▸ **INSTRUCTIONS**
1. In the text on the Military Hospital in Nouakchott, how long did Mauritania's president Mohamed Ould Abdel Aziz spend in the hospital in October 2012?
2. Summarize the text on the Military Hospital in Nouakchott in two sentences.

▸ **READING TEXT**

--------------------

Geography
- Location: northeastern Nouakchott, Mauritania
- Coordinates: 18°6′34″N 15°57′10″W﻿ / ﻿18.10944°N 15.95278°W

Organisation
- Type: Military hospital

Services
- Beds: 100

Links
- Lists: Hospitals in Mauritania

= Military Hospital (Nouakchott) =

The Military Hospital is a hospital in northeastern Nouakchott, Mauritania. It is located to the northeast of the Ophthalmological Hospital.

==History==
In 2011, the Directorate-General of the Armed Forces Health and Security Service was created. The military hospital reports to this Directorate-General. It has around 100 beds at the hospital.

In October 2012 Mohamed Ould Abdel Aziz, Mauritania's president, spent eight hours in this hospital. He had been operated upon by two doctors after being shot by government troops in what was said to be an accident. He was flown to France for further treatment after his stay in the hospital.

== Departments ==

- Department of Urology
- Department cardiology
- Department of general medicine and internal medicine
- Otolaryngology
- Emergency and intensive care unit.
- medical laboratory
- Medical imaging and Radiology

== CMD ==
The chief medical director of the hospital is Pharmacist-Colonel Abdel Malek Mohamed Abdel Malek.

--------------------

▸ **STORED DATA**
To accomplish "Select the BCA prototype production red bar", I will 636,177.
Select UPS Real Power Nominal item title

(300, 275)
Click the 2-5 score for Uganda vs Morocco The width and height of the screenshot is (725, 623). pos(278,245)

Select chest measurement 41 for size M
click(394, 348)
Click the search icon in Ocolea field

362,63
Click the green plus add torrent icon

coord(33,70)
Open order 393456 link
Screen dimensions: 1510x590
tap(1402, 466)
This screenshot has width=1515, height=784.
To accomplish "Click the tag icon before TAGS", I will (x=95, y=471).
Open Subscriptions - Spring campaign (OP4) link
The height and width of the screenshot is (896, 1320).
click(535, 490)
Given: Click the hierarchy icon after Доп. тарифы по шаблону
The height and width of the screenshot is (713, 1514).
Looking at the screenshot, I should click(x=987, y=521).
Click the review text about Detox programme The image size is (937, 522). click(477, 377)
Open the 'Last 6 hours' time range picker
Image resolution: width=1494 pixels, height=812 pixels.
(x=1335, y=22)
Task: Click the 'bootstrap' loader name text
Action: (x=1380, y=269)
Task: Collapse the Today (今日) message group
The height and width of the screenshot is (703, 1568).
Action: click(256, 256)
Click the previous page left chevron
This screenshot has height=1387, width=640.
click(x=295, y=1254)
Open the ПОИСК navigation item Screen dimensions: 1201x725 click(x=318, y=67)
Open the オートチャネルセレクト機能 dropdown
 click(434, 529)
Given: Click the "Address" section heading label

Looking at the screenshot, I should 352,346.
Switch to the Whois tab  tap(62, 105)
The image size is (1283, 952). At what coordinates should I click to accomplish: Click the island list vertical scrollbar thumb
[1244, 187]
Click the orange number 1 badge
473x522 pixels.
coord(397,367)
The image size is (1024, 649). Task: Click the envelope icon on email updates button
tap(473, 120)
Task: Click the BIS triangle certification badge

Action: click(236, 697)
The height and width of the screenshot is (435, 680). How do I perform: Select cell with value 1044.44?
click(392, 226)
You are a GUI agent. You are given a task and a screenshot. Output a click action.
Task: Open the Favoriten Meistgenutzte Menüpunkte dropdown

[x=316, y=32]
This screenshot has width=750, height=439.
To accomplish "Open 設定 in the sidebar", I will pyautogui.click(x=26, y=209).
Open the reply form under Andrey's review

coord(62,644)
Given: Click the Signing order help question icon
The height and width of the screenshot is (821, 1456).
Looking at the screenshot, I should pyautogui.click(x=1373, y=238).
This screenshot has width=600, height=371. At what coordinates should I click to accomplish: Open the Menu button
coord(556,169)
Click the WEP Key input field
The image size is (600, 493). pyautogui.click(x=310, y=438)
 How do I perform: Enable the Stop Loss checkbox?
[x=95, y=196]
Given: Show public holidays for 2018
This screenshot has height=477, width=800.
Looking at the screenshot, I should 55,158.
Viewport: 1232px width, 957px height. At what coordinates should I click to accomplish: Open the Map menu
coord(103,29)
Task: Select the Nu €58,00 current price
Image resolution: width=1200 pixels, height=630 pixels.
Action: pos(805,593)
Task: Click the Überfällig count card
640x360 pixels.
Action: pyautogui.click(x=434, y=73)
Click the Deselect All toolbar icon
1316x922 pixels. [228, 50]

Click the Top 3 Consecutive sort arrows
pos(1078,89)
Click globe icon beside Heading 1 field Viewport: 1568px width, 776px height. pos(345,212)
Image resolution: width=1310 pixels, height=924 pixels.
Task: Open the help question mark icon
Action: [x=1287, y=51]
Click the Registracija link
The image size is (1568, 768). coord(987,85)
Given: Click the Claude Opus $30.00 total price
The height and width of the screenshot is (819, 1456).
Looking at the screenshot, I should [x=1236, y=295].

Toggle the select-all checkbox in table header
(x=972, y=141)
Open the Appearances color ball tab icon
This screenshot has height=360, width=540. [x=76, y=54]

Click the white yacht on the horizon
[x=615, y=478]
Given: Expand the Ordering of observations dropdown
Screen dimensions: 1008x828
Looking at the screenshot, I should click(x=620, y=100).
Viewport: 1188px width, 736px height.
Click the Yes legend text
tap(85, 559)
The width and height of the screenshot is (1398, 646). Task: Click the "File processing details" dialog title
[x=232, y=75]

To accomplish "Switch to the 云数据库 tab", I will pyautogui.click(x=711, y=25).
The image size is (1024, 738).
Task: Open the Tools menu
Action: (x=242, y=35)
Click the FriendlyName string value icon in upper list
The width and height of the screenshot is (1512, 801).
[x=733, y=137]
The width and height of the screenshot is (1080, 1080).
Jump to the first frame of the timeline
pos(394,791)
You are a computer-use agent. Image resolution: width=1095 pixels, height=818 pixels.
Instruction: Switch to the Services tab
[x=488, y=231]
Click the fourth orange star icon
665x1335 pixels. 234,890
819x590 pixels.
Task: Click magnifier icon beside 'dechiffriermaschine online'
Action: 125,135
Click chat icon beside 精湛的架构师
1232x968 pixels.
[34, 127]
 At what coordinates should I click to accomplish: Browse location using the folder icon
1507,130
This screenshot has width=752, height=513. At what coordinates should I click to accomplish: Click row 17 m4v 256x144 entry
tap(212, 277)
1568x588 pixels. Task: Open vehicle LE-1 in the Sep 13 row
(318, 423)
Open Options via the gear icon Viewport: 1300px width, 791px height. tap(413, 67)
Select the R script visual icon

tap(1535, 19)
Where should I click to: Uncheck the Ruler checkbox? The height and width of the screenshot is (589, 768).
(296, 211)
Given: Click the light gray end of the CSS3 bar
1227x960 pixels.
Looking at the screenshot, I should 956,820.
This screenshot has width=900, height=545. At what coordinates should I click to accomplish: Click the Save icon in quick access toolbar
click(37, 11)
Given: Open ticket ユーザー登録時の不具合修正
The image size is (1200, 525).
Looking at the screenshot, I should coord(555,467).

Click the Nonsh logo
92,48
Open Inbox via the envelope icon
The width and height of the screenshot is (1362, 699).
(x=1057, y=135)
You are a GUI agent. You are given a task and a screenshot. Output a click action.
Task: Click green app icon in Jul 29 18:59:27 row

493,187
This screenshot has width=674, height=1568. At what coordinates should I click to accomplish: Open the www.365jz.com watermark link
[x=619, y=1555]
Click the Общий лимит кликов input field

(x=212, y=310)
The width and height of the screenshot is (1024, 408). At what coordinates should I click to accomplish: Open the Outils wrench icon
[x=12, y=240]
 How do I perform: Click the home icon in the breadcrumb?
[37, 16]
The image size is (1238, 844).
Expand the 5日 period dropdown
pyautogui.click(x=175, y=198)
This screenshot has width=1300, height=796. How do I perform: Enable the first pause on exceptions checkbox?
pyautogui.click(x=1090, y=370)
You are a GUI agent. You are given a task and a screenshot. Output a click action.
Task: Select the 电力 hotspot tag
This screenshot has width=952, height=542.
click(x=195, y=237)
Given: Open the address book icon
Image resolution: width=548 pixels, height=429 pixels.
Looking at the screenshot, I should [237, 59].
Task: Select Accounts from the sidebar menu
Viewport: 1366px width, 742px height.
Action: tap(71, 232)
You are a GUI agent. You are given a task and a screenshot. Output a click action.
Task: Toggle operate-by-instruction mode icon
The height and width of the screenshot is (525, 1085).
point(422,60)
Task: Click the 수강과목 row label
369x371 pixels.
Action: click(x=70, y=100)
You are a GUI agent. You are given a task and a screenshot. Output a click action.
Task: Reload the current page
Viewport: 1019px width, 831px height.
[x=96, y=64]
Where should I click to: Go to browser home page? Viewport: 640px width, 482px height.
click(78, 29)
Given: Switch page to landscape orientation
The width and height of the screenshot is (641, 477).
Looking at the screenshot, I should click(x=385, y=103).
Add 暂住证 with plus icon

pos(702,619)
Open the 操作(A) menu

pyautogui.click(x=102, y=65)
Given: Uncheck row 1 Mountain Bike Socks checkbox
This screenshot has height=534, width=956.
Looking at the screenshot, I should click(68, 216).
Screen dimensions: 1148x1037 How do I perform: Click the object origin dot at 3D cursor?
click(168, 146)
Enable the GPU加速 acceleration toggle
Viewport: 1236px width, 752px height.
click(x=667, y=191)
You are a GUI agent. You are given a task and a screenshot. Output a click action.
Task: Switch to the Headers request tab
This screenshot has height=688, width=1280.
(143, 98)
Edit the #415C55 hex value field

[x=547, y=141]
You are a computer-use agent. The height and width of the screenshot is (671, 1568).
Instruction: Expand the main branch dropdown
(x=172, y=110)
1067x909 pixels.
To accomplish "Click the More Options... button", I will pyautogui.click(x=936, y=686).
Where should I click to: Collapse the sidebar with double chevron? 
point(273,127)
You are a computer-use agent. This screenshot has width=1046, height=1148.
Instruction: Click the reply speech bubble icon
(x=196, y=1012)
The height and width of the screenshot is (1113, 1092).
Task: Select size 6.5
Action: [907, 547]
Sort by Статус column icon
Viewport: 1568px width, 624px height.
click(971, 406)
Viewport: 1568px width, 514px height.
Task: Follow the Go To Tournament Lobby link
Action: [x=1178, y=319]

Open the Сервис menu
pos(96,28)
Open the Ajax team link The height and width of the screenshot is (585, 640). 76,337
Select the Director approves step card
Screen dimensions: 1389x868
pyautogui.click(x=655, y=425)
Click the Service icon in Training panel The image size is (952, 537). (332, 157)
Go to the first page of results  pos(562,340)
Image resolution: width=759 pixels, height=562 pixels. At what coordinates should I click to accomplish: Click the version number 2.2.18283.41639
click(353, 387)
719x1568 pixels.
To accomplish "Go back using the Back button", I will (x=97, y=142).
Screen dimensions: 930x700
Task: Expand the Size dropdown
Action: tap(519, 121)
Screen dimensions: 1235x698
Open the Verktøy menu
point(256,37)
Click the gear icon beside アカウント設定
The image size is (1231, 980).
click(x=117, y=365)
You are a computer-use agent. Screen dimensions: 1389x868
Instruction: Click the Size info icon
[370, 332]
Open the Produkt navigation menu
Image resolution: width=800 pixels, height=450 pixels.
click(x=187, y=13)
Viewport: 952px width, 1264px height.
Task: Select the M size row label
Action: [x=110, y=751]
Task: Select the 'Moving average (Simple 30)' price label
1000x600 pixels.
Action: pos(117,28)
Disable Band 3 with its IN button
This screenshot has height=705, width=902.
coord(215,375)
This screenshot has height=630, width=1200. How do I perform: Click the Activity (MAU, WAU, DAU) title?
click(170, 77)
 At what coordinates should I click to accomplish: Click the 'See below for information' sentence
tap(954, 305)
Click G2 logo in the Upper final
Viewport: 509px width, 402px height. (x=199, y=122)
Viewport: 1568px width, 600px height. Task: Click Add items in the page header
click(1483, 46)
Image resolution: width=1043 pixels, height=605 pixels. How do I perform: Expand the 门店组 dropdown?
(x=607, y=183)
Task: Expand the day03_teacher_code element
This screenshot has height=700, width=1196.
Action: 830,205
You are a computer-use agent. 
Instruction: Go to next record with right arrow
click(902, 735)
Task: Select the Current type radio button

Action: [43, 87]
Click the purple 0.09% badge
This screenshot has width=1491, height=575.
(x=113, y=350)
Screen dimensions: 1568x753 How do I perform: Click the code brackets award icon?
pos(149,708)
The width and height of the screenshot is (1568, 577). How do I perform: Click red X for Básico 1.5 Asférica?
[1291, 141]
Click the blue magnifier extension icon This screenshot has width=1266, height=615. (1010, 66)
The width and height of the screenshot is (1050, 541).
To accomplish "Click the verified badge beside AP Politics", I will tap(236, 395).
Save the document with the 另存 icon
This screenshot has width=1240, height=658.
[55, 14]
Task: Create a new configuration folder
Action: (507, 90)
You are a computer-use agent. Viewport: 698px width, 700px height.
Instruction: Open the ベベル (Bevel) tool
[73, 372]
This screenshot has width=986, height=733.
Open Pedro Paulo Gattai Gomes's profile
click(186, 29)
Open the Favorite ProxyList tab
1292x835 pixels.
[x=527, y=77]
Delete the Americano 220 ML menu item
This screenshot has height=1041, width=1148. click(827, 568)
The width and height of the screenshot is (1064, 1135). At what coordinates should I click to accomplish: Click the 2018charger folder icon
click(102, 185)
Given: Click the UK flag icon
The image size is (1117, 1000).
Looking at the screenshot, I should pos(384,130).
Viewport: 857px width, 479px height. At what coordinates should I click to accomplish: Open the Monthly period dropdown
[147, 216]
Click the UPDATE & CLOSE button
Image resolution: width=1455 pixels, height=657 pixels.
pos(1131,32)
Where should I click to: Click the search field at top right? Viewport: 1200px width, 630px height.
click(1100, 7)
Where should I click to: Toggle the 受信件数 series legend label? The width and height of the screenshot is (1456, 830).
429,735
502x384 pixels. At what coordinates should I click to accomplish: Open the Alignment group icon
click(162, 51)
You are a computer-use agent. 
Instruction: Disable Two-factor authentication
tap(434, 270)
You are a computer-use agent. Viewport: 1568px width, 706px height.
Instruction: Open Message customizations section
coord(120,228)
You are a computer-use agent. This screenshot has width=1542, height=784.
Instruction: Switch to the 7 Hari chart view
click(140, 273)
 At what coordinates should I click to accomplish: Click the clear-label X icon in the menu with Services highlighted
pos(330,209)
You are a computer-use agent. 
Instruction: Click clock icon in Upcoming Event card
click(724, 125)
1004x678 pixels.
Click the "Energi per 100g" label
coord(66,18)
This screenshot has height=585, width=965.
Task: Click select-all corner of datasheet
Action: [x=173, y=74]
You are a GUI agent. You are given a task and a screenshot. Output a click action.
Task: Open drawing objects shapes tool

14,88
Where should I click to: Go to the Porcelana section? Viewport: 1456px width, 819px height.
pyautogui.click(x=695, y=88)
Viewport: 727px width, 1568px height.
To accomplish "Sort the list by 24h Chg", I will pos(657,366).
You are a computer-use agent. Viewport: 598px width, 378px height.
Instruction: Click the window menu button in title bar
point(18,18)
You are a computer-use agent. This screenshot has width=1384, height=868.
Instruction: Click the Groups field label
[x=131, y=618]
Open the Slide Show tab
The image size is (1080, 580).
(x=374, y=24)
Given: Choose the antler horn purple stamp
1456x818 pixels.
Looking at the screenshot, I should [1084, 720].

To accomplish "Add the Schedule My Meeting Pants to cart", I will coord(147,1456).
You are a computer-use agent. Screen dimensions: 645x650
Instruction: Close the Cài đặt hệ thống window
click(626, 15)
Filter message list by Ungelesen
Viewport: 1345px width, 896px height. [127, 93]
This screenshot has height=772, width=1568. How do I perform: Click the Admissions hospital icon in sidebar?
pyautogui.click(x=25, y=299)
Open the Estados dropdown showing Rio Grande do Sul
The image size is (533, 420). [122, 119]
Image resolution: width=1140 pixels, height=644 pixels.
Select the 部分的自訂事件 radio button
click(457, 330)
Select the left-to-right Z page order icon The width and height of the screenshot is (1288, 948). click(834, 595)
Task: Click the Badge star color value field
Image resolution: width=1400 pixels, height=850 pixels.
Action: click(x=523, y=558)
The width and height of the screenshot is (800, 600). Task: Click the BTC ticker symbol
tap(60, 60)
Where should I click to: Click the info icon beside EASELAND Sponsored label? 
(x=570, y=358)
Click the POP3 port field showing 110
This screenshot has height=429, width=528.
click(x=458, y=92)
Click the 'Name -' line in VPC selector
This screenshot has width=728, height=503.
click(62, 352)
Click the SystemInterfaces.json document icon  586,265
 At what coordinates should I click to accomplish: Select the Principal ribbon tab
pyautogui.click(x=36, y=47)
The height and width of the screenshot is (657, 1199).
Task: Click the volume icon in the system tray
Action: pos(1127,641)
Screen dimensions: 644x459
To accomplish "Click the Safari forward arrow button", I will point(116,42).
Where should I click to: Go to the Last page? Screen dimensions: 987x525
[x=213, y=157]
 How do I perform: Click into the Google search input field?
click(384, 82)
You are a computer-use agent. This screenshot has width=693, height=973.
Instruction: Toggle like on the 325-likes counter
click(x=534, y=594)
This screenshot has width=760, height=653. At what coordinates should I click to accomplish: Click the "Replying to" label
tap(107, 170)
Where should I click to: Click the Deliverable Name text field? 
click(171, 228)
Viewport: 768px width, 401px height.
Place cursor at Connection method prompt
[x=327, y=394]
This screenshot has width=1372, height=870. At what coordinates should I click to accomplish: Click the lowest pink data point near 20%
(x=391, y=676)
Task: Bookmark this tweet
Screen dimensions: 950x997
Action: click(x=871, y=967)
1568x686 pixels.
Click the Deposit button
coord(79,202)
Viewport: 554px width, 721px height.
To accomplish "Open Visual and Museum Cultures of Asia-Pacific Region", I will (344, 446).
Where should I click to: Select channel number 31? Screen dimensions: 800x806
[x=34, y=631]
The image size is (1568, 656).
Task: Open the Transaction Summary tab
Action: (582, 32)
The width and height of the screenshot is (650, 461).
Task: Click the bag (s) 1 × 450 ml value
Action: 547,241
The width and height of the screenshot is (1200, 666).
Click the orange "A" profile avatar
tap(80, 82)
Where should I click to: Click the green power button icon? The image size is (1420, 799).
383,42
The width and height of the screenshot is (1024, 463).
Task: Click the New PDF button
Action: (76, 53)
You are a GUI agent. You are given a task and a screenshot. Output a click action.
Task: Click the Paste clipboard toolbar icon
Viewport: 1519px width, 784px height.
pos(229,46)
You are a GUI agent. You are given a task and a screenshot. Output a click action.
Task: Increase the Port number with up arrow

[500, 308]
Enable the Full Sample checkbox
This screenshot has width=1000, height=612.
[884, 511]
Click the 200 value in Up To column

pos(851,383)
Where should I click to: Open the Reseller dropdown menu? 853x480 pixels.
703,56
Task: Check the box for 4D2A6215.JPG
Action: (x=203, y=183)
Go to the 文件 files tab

--------------------

▸ **LIST OF SOLUTIONS**
1. Eight hours.

2. The Military Hospital is a hospital of around 100 beds in northeastern Nouakchott, Mauritania, and it reports to the Directorate-General of the Armed Forces Health and Security Service created in 2011. In October 2012, Mauritania's president Mohamed Ould Abdel Aziz spent eight hours there after being shot by government troops in what was said to be an accident, and he was then flown to France for further treatment.